L’automobiliste veut du gros, mais écolo

Souvenez-vous fin 2014: les Suisses ont découvert horrifiés que leur fabricant de voitures préféré trichait. Volkswagen a manipulé les résultats des émissions polluantes de ses véhicules diesel, afin de passer haut la main les contrôles d’homologation. Un logiciel embarqué était à même de reconnaître que la voiture était en phase de test et de régler le moteur de sorte à peu polluer. Mais en conditions réelles, sur route donc, les mesures se sont révélées jusqu’à 25 fois supérieures à celles obtenues en laboratoire. 

Les connaisseurs de la galaxie automobile ne s’étonnent plus. Le scandale ne concerne pas seulement la voiture du peuple, mais bon nombre de modèles d’autres constructeurs. Savons-nous réellement ce que consomme notre voiture et combien elle pollue? Nous sommes obligés de nous fier aux déclarations des fabricants. 

Puissant ou écologique?

Mais construire une voiture lourde, puissante, climatisée, bourrée d’électronique et consommant très peu de carburant, c’est très difficile. Le consommateur veut du gros, mais écolo. La Commission européenne elle-même a autorisé un coefficient de dépassement des normes jusqu’à 1,5 fois, à l’horizon 2023. En d’autres termes, un vrai permis de polluer. 

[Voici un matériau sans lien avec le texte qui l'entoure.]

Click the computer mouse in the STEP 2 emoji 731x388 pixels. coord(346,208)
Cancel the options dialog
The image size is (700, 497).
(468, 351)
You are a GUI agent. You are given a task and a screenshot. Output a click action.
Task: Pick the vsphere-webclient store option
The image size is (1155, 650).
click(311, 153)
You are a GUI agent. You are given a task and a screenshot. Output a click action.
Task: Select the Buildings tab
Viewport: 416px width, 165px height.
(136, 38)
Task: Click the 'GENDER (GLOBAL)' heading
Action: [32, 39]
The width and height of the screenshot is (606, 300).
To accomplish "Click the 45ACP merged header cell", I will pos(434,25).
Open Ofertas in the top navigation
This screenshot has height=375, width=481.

A la suite du scandale Volkswagen, Ségolène Royal, ministre française de l’Ecologie, a commandé des tests à un laboratoire indépendant. Le but: connaître les émissions polluantes réelles des voitures circulant dans l’Hexagone. Les résultats concernant 52 véhicules viennent d’être rendus publics. La bonne nouvelle: pas trace de logiciel truqueur. La mauvaise: un grand nombre de voitures dépassent la norme Euro 6 en vigueur, que ce soit pour l’oxyde d’azote ou le CO2. Pour ce dernier, les trois quarts des véhicules présentent des émissions supérieures de 20 à 50% aux déclarations des constructeurs. 

Et Volkswagen dans tout ça? Plutôt bon élève, bien placé dans à peu près tous les tests. Menteur, mais pas forcément plus pollueur. Pourquoi la firme allemande a-t-elle triché? Volkswagen tentait alors de pénétrer le marché états-unien avec un moteur appelé «clean diesel». Mais certaines normes antipollution étant plus strictes qu’en Europe, le constructeur a mis en place de subtils systèmes de dépollution. Gérés par ce fameux logiciel embarqué. Et c’est là qu’il y a tromperie.

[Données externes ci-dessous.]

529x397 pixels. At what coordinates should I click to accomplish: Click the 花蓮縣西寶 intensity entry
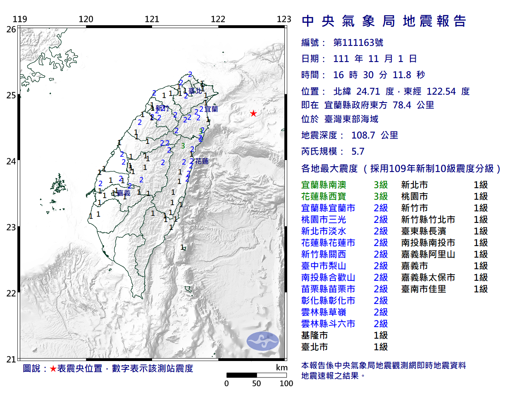pyautogui.click(x=344, y=196)
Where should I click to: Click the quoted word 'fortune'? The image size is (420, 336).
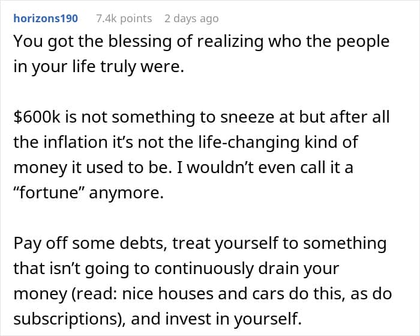[49, 193]
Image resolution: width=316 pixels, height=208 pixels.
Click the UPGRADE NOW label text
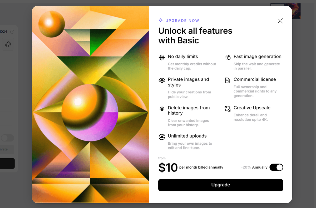pos(182,21)
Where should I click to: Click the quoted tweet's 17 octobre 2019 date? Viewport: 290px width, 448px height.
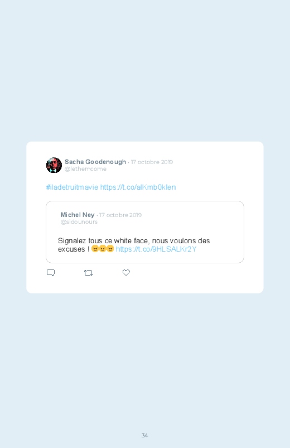(120, 215)
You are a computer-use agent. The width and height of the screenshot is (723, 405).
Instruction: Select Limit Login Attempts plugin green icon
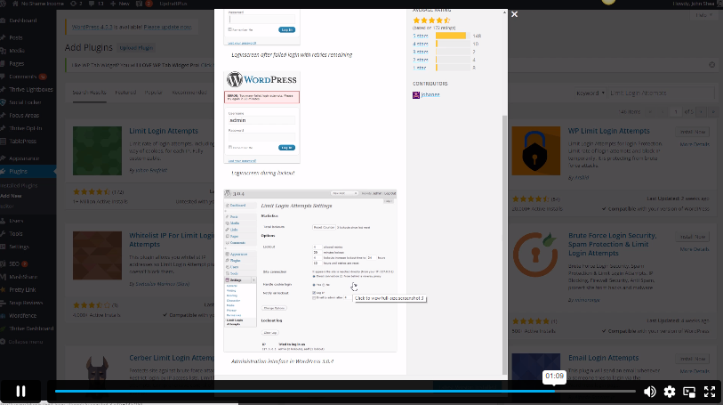[97, 150]
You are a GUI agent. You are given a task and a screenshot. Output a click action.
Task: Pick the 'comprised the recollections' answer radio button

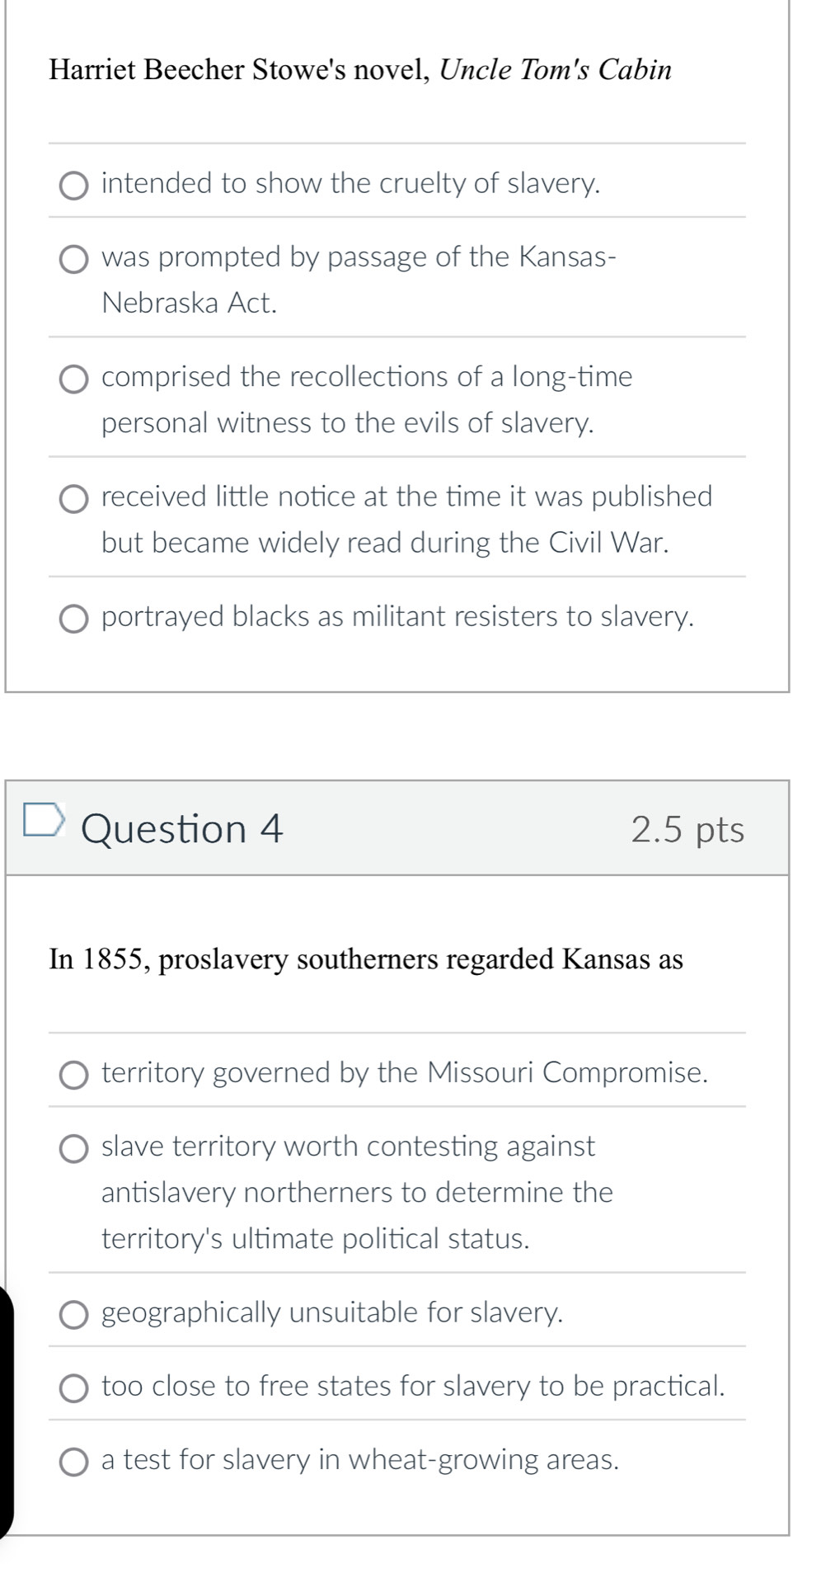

D’un côté, l’industrie automobile, de l’autre des pouvoirs publics face à un problème majeur de santé publique. Et au milieu, il y a nous, les consommateurs. Il nous revient d’imposer des investigations en conditions réelles. Ou de changer de voiture. La Suisse pourrait s’inspirer du gouvernement français qui propose en cas d’achat d’une voiture électrique, en remplacement d’un diesel ancien, une prime allant jusqu’à 10 000 euros.